(Stored entries)
- - - - - - -
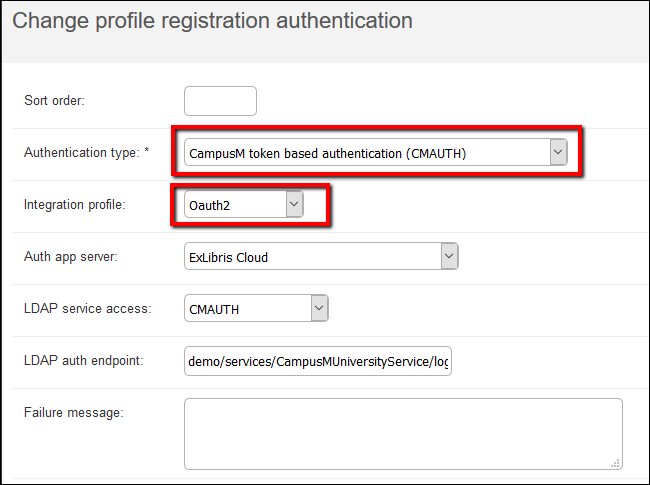
Task: Click the chevron beside Oauth2
Action: [x=293, y=204]
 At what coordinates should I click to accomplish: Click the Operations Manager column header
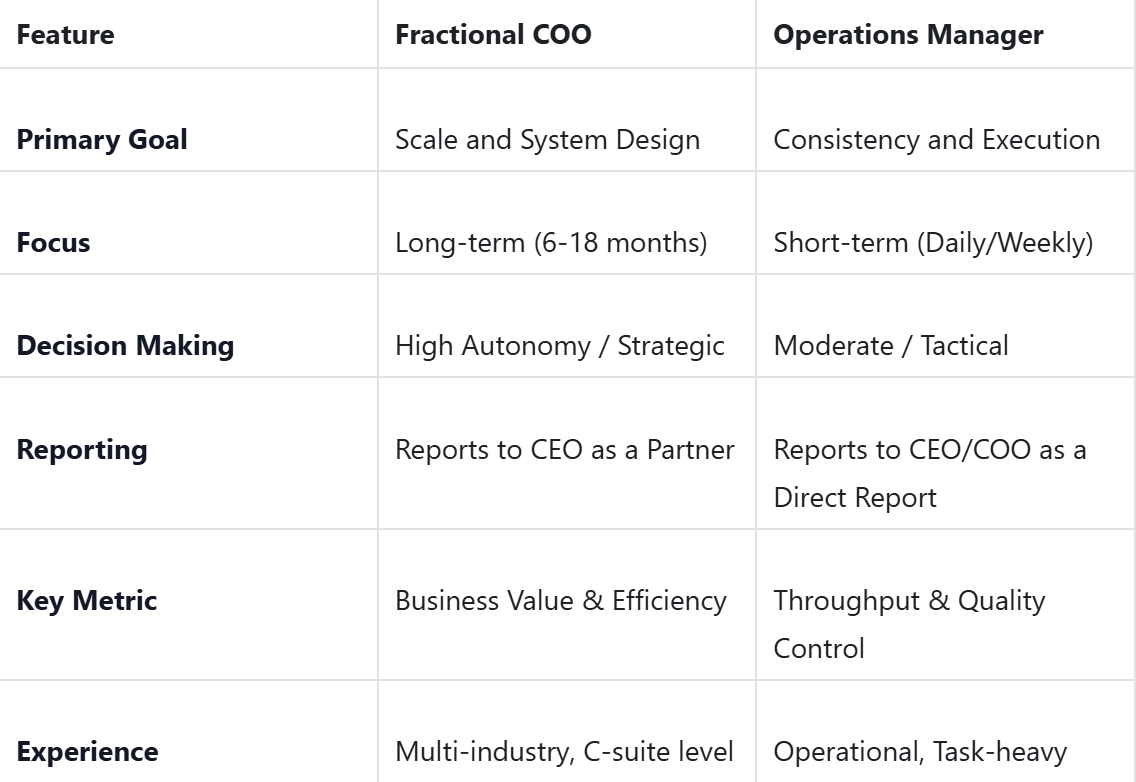coord(909,35)
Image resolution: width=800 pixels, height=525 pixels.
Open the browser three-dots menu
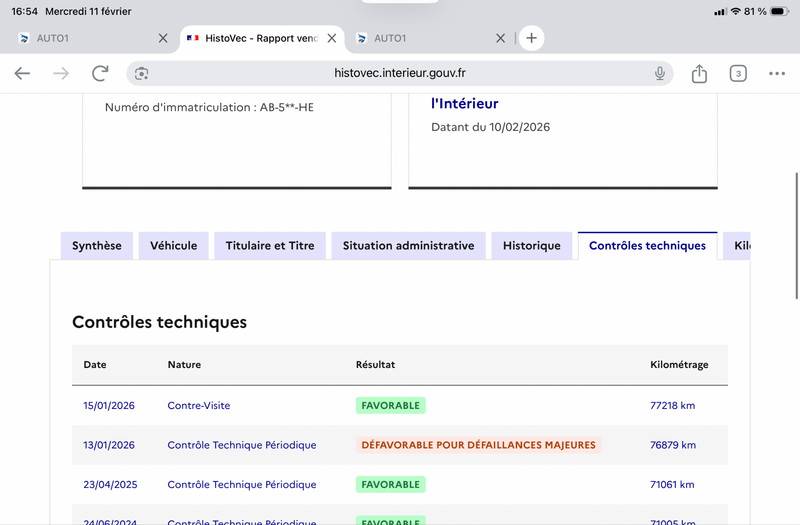(777, 73)
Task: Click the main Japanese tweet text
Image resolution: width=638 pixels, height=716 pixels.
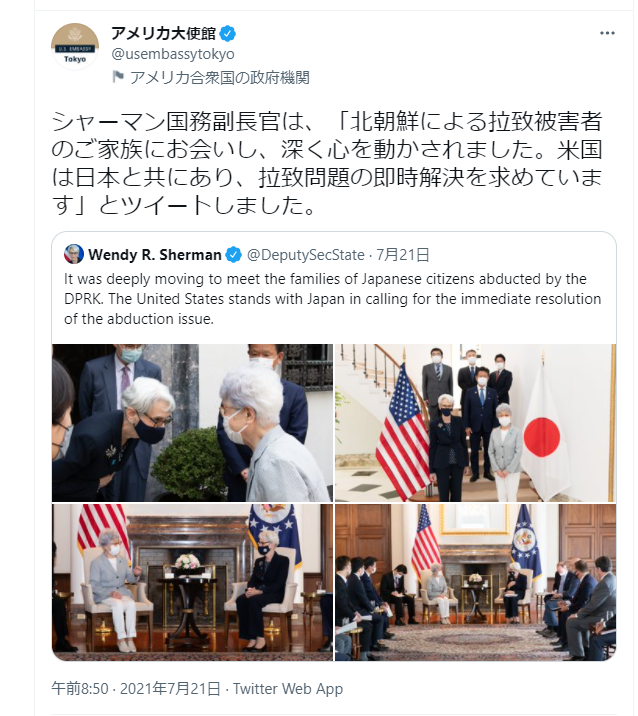Action: (327, 163)
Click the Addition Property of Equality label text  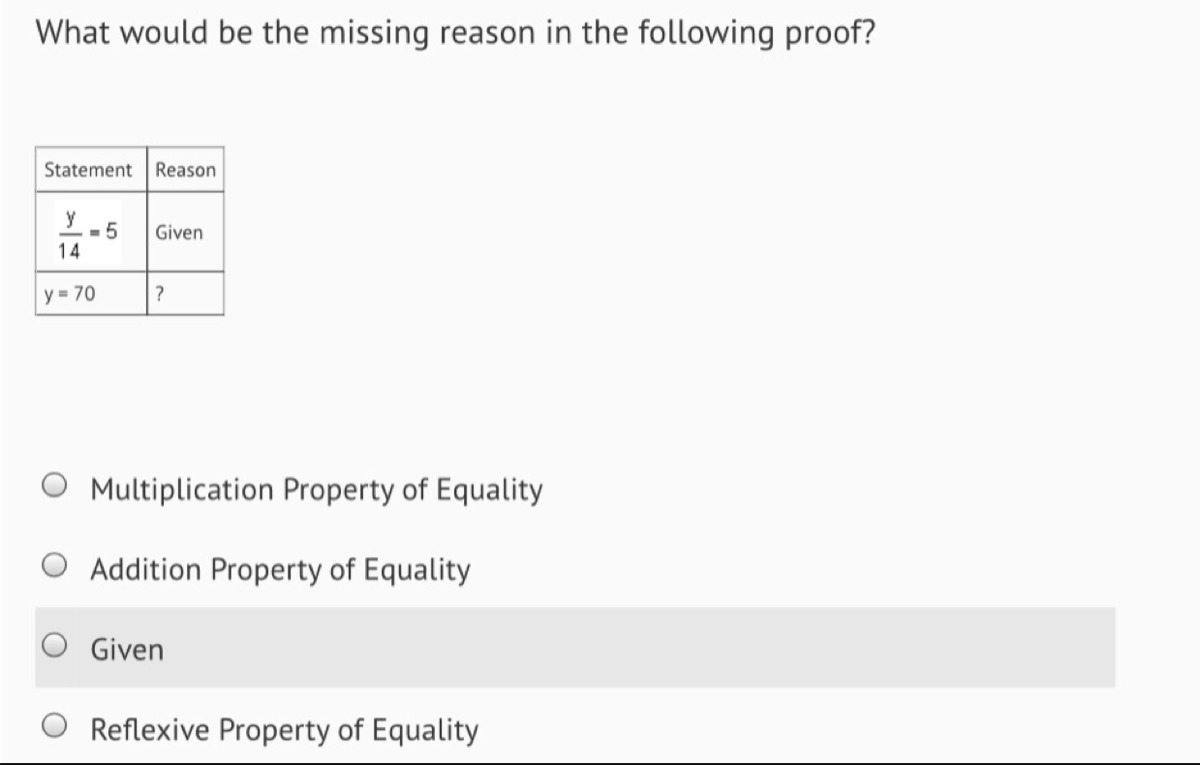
- - - - - - -
EXERCISE BRIEF: Can you swap "Image resolution" for "Screen size" throughout all the rows above and write the rows out again with everything else unchanged and the pictures left out?

TASK RESPONSE:
Task: Click the chevron beside Oauth2
Action: [x=293, y=204]
 At what coordinates should I click to accomplish: Click the Operations Manager column header
coord(909,35)
Screen size: width=800 pixels, height=525 pixels.
Open the browser three-dots menu
(777, 73)
Task: Click the main Japanese tweet text
Screen size: width=638 pixels, height=716 pixels.
Action: (327, 163)
Click the Addition Property of Equality label text  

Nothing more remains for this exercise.